A cop nearby said, “What?”
“Nothing,” I said. I got a handkerchief out of my pocket and carefully lifted the gun from his hand; I shook open the cylinder. Three bullets remained. Three had been fired.
Soon Drury came over. “Their stories all match, pretty much.”
“Three bullets fired, Bill.” I showed him the revolver.
He took it, and my hanky.
“That makes sense,” he said. “He fires two shots at the caboose boys, and put one in his head. Two plus one makes three in my school.”
“Really? Tell me, Bill, the day you graduated-how many bullet holes did you have in your mortar board?”
His mouth distorted as he thought that over. “Maybe he wasn’t shooting at the boys on the train. They just heard shots and thought he was.”
“Who or what was he shooting at, then?”
“His own head, of course!”
“And he missed? And his hat didn’t fly off when these misaimed bullets flew through?”
Drury shrugged. “There are always anomalies in a case like this.”
“Anomalies my ass! Is that how you explain evidence that doesn’t suit you? Dismissing it?”
“Heller, you’re just a civilian observer here. Here at my discretion. Don’t cause any trouble.”
“What do you think happened here, Captain Drury?”
He put his hands on the hips of his expensive black topcoat and smirked. “Gee, I’m trying to work up a suitable theory that makes sense with what little we got-namely, three eyewitnesses who saw a guy shoot himself in the head, and a guy with a gun in his hand and a hole in his head. I’m just leaning the slightest little bit in the direction of suicide. What do you make of it, Heller?”
I motioned around us. “Look at these clumps of bushes; the high grass, weeds. He was running, staggering. Drunk? Sure, from the smell of him he’d been drinking. Granted. But mightn’t he been running from somebody?”
“Who?”
“People trying to kill him, Bill. Maybe he was out walking and somebody took a shot at him from those bushes, and he started running away. He was known to take regular walks, you know.”
“No I don’t,” he said. He eyed me suspiciously. “How do you?”

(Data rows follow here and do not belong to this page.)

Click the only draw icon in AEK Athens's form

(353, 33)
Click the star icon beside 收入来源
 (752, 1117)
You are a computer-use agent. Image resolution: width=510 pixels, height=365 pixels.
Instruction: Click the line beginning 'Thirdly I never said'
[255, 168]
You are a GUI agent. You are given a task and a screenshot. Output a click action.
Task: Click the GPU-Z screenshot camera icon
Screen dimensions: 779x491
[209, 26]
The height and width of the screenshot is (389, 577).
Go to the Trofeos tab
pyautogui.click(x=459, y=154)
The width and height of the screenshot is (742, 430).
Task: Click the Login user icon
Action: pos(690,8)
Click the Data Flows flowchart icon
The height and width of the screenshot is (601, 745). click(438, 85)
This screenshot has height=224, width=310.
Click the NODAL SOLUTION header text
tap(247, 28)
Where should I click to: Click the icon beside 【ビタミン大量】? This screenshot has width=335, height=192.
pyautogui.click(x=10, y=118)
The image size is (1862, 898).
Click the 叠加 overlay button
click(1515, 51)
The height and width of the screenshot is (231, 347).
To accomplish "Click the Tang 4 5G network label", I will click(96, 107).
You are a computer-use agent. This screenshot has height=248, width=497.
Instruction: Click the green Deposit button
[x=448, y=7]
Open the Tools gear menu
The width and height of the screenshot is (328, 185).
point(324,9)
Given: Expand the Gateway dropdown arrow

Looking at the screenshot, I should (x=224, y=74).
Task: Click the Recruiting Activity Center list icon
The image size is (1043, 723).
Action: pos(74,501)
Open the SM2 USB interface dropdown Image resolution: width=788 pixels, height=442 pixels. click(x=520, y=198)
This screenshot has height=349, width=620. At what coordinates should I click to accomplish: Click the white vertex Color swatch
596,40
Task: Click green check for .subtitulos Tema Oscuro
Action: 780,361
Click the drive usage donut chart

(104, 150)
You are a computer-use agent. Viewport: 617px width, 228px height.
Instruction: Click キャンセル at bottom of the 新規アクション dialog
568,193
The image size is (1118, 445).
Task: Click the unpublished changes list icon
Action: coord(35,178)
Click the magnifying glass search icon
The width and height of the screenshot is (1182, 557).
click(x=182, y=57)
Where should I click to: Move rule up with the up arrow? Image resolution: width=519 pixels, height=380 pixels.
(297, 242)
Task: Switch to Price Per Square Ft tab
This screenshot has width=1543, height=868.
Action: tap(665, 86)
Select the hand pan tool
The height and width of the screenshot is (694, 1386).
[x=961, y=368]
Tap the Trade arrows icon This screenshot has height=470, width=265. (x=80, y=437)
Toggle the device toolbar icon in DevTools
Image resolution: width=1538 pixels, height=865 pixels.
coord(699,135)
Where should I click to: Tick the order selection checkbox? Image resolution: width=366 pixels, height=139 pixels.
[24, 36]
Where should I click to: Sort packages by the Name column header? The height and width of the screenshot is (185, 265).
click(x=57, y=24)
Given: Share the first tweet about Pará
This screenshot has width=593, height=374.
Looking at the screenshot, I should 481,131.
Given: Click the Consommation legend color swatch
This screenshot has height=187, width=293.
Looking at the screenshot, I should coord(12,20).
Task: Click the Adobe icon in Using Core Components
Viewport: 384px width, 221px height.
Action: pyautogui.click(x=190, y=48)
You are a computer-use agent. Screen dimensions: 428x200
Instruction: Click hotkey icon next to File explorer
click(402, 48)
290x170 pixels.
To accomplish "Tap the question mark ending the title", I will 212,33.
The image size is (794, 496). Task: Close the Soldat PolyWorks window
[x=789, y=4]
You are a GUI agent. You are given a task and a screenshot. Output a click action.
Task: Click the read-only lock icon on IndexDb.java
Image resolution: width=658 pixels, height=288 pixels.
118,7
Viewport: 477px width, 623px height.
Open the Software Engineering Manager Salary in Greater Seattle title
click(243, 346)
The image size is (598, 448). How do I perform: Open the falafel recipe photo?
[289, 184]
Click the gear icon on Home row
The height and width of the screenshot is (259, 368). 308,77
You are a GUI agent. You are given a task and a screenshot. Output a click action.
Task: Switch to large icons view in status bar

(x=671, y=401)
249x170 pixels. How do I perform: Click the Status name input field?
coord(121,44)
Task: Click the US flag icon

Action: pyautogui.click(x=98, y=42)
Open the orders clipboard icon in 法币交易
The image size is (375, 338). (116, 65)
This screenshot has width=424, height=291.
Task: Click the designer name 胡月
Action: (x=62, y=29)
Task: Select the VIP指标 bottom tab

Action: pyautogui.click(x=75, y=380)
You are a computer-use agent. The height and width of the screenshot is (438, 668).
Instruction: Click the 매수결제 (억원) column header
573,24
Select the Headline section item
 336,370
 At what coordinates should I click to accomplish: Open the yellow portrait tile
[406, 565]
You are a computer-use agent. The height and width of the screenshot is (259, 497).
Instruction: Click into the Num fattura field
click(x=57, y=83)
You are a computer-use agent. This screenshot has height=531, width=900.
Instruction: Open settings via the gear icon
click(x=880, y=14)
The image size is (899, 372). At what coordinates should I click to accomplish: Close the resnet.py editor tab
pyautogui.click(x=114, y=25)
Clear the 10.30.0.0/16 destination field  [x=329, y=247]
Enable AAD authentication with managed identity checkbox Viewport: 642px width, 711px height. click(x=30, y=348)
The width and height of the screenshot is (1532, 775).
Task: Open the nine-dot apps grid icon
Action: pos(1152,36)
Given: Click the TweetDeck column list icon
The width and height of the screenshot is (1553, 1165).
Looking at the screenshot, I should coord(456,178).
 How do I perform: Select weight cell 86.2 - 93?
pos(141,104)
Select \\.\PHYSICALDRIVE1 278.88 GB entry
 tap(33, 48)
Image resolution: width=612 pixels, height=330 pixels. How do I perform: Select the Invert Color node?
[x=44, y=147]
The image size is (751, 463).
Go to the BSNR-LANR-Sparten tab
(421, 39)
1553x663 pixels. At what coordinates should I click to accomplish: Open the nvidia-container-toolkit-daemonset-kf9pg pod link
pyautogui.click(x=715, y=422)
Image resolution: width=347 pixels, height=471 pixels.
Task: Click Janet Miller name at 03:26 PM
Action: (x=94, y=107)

“Never mind. He did take walks. Maybe he walked a regular route-this route. We’re only a few blocks from his house-he was headed home. Somebody took a shot at him, possibly using a silenced gun, and when he returned fire, those caboose crawlers thought he was shooting at them.”
Drury smiled humorlessly and shook his head. “And then an assassin in the bushes shot him in the head just as the railroad boys were approaching, I suppose?”
I looked up at the sky; let it spit on me. “No, Bill. Nitti shot himself. I don’t question that.”
“What do you question, then?”
“The circumstances. I think he fell, fleeing would-be assassins-knocked himself out. Maybe he was blind drunk and fell, what’s the difference? Anyway, when he opened his eyes he saw the hazy image of three men walking toward him-sixty, seventy feet away-and rather than give Ricca the pleasure, he raised his gun to his head in one last act of defiance and ended it all.”
“Ricca?”
I shrugged. “There’s a rift between Ricca and Nitti-and the Outfit’s sided with Ricca.”
“Who says?”
“Everybody knows that. Get out of your office once in a while. Let’s say Ricca put a contract out on Nitti. His torpedoes tried to kill Frank, today, along these tracks, and when the switchman and flagman and their conductor jumped off the train, the torpedoes headed for the hills. Unseen. Only Nitti didn’t know they’d gone. And he mistook the IC men approaching him for his assassins.”
Drury thought about that. “That’s where the bullet holes in his hat came from? They shot at him and missed, these torpedoes of yours and Ricca’s?”
“Yeah. Or Nitti hit the high weeds himself, when the first shot rang out. And then stuck his hat up on a stick or on his finger, to draw their fire. Maybe.” I shrugged again. “Who knows?”
“Anomalies, Heller,” he said. “These things never sort out exactly right.”
“So what do you think?”
“I think he shot himself in the head.”
“Cornered by Ricca’s gunmen, he did.”
“What’s the difference?”
I couldn’t answer that. I walked away from him, my hands in my topcoat pockets. Why did it matter to me? Why did I want to believe Frank Nitti’s final act was one of defiance, not despair?
I felt a hand on my shoulder. Drury.